Artigo =>
▽

29/11/2009

A caixa de cinismos

Não sei se é o fim de ano que se aproxima rápido, não sei se são as quadraturas de planetas ( não entendo muito, mas deve ter Saturno no meio, nada de Júpiter ), ou se algum vírus novo que se aloja na mente. O que sinto, muito, é que as relações estão estranhas. As relações, tensas, passaram a ser ditadas por um mero compromisso formal. Algo de um telemarketing estilizado. Na pressa, tentam vender o vazio das ofertas, sem muita credibilidade.
As relações políticas azedaram de vez cansando as imagens nada originais de mãos políticas capturando grana pública, políticos que vão e vem como as ondas do brejo ( e ao que parece sempre haverá uma mãozinha sendo esticada para receber o dinheiro surrupiado, filmada por uma câmera escondida ) ou com insinuações pesadas retiradas lá da cela do fim da ditadura, que apenas serviram para intoxicar mais ainda o ar. E que servem apenas para tentar dinamitar a personagem, mas estranho guardar a péssima anedota por tanto tempo, na esperança (talvez? ) de que o sindicalista assumisse ares de fidalgo inglês? Ou a revelação assim, subitamente posta, solta na presunção de estilhaço, não estaria no patamar do cinismo da galhofa?
Um banquete feito por aquelas panelas alienígenas que são vendidas por apresentadoras inábeis de shoptime, que fazem as gororobas práticas para dispensar visitas, farofa de micro-ondas, .

△

Dados apresentados =>
▽

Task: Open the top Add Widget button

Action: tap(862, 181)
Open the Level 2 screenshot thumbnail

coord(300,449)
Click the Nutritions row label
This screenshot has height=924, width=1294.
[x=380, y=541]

△

Enunciado => No artigo sobre a caixa de cinismos, por que tipo de compromisso as relações passaram a ser ditadas? As entradas vêm de uma fonte diferente da do artigo.

Resposta => Por um mero compromisso formal.